8 de agosto de 2013

Opinião Contemporânea: "Não Fomos Nós Dois" de Tiago Gonçalves


Começando com um prefácio em prosa-poética, bastante elogioso e dedicado ao autor por Roberto Leão, Tiago Gonçalves apresenta-nos uma obra diferente da primeira, De Uma Só Sorte.

Aqui encontramos catorze capítulos, intercalados com diferentes POV, com diferentes pontos de vistas, opiniões e experiências. No início há uma troca de vivências e filosofias, onde as personagens se vão conhecendo e aproximando... ou assim pensamos nós. Foi com o final que o autor mais me surpreendeu, visto que nos dá pistas, ou até uma história, para um determinado final, mas nos dois últimos capítulos Tiago Gonçalves troca-nos as voltas.
Tal como em Uma Só Sorte, a narrativa tem um toque quase poético, que estranhamos no inicio, mas que acaba por se entranhar. Confesso que as primeiras frases me pareceram um pouco forçadas, com frases demasiado curtas e pontuação muito rápida, mas posteriormente tudo se torna mais fluido, ou talvez somos nós que nos envolvemos cada vez mais na história de Júlio e Mafalda.
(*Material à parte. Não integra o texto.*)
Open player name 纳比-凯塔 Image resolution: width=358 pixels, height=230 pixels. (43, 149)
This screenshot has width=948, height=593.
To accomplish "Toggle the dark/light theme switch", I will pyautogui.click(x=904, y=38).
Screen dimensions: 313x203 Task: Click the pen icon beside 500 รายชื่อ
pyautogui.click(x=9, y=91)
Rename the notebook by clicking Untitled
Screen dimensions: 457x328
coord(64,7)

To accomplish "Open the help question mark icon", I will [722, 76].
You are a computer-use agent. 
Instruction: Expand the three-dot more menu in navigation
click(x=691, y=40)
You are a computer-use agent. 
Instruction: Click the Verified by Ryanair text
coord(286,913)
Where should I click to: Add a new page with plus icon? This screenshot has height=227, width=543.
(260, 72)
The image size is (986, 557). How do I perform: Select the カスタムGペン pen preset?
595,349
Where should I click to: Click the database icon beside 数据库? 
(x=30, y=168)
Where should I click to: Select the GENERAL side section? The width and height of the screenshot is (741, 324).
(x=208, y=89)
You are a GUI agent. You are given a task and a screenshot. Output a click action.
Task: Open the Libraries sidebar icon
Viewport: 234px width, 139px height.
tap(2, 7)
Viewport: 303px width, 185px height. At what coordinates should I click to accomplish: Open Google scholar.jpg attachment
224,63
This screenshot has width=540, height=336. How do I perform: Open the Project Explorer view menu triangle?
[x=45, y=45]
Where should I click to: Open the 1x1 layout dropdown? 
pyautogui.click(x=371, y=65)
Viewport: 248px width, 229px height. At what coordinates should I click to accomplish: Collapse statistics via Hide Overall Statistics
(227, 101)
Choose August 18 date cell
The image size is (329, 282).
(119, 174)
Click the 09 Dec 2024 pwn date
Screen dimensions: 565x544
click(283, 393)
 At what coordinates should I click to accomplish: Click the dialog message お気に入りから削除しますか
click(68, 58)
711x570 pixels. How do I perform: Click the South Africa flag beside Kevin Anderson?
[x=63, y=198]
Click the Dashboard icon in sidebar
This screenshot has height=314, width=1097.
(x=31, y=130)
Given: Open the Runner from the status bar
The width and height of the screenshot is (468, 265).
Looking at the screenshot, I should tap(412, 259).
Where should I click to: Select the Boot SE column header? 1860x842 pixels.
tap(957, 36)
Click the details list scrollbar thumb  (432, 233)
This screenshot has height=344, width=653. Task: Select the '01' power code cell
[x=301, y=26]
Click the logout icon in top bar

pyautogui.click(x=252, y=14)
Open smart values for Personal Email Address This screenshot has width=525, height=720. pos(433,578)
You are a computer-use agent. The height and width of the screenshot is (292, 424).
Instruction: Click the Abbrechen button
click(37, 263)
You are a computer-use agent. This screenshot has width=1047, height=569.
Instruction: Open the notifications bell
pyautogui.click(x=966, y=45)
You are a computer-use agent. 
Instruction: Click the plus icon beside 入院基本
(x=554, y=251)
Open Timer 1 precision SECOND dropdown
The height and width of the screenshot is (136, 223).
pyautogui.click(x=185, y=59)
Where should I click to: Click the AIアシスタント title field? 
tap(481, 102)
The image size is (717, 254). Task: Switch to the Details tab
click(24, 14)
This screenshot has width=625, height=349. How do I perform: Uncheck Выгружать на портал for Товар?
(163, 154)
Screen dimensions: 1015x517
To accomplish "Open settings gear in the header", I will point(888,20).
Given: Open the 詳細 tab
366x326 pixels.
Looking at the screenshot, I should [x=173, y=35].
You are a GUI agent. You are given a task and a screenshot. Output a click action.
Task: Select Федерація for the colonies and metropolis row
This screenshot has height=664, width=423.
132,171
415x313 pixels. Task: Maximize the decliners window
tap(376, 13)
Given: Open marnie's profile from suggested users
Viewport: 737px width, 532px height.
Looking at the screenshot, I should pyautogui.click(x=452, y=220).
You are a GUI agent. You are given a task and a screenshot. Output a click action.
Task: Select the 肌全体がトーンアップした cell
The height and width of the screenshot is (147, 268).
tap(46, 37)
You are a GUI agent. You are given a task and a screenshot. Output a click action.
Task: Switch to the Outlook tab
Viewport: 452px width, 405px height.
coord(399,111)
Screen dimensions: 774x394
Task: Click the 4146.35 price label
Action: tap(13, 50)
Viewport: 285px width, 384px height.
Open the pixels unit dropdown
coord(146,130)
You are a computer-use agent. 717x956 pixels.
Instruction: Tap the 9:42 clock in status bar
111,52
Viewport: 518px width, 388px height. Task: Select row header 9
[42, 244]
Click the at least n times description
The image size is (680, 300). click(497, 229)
O desespero de Júlio empurra-o para Mafalda, uma jovem mas experiente terapeuta habituada a lidar com inquietos desenquadrados sociais. A relação entre eles flui com a natural química de um aparente jogo predestinado, mas as suas convicções são tão diferentes como as suas personalidades. A afinidade e complementaridade entre ambos é por demais evidente, mas será que os seus caminhos se juntarão ou, pelo contrário, eles nunca se aproximaram? Nestas páginas não só poderá encontrar a resposta, mas também toda a história entre ambos, que alternam entre si a narração de como tudo se passou.